Office of the Attorney General News Release Archive


Monday, February 5, 2001

HOUSTON ATTORNEY PLEADS GUILTY TO INSURANCE FRAUD

Harry Noe to Serve Jail Time for Various Schemes

AUSTIN - Texas Attorney General John Cornyn and the Harris County District Attorney's office this morning obtained a guilty plea from a Houston attorney who defrauded Progressive Insurance Co. in an attempt to collect on a false automobile theft claim, a third-degree felony.

The attorney, Harry K. Noe II, 72, also pleaded guilty to an unindicted, first-degree felony brought today by Assistant District Attorney Maria McAnulty. This involved a scheme to falsely claim disability and forge physician reports to collect about $300,000. The plea agreement requires him to make restitution to Massachusetts Mutual Life Insurance Co. on this amount.

Under the agreement, Noe has agreed to a five-year prison term. However, District Judge Belinda Hill has scheduled sentencing for March 23. The judge also ordered Noe to surrender his passport as a condition of remaining free on bond until the sentencing.

"These are the kinds of cases we are compelled to pursue because they can have such a direct impact on the amount of insurance premiums average citizens have to pay," said Attorney General Cornyn. "No matter your age or your station in life, if you commit this kind of brazen fraud against the state of Texas, you will be brought to justice and made to answer for your crimes."

In the auto insurance fraud scheme, Noe filed a false claim in an attempt to collect about $70,000 from Progressive Insurance Co. on a recreational vehicle he reported as stolen from a Harlingen shopping center in March 1999. Progressive conducted its own investigation and reported its findings to Assistant Attorney General John Peralta, who investigated the bulk of the case.

It was determined that the recreational vehicle had not been stolen, but rather, Noe had temporarily abandoned it at a Bossier City, La., casino. The investigation shows that he assumed telephone identities of a Las Vegas attorney and a public official in order to convince Bossier City casino security officers to watch over the vehicle until he retrieved it. The vehicle was recovered by law enforcement officials three months later, still parked at the casino.

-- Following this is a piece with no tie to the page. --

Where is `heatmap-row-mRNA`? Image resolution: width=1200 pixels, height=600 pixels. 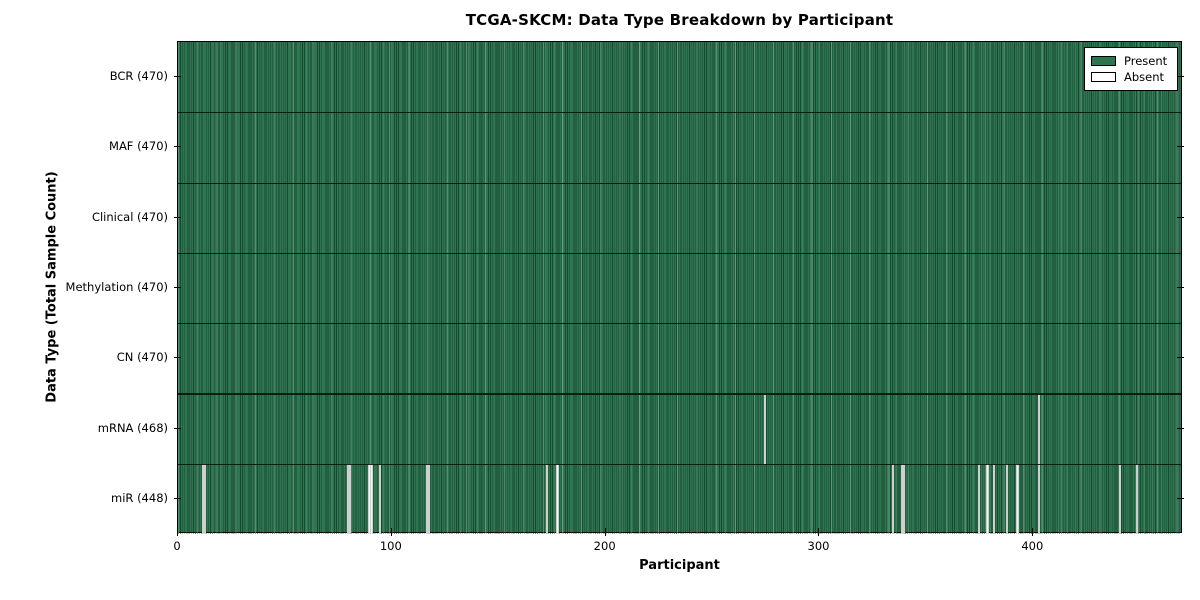
heatmap-row-mRNA is located at coordinates (680, 428).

The Attorney General's office investigated and assisted in the prosecution of Noe as part of its grant-funded projects to fight vehicle insurance fraud. The grant is provided through the Automobile Theft Prevention Authority, an appointed board of the Texas Department of Transportation. One dollar is assessed on every Texan's auto insurance policy to fund the authority, which issues the grants.

The second case, one of disability fraud in March 1992, involved Noe's filing of a claim of disability on a triple bypass surgery. Massachusetts Mutual Life Insurance Co. consequently paid out more than $300,000 in disability benefits based on the claim. Noe had filed bogus forms to the company indicating he had not been able to work or earn an income due to his failure to recover from the operation, when in fact investigators found that Noe had been actively practicing law and earning a substantial income during this period.

Other evidence gathered by investigators revealed that Noe had also manufactured a phony obituary on himself, which appeared in the now-defunct Houston Post on Nov. 6, 1992. The obituary noted that he died in London, England, "after losing a valiant struggle with cancer." In 1994 CitiBank wrote off more than $20,000 of Noe's debt, noting that the accounts were closed because the customer had died. CitiBank documents revealed that the account closing was based on the Post obituary.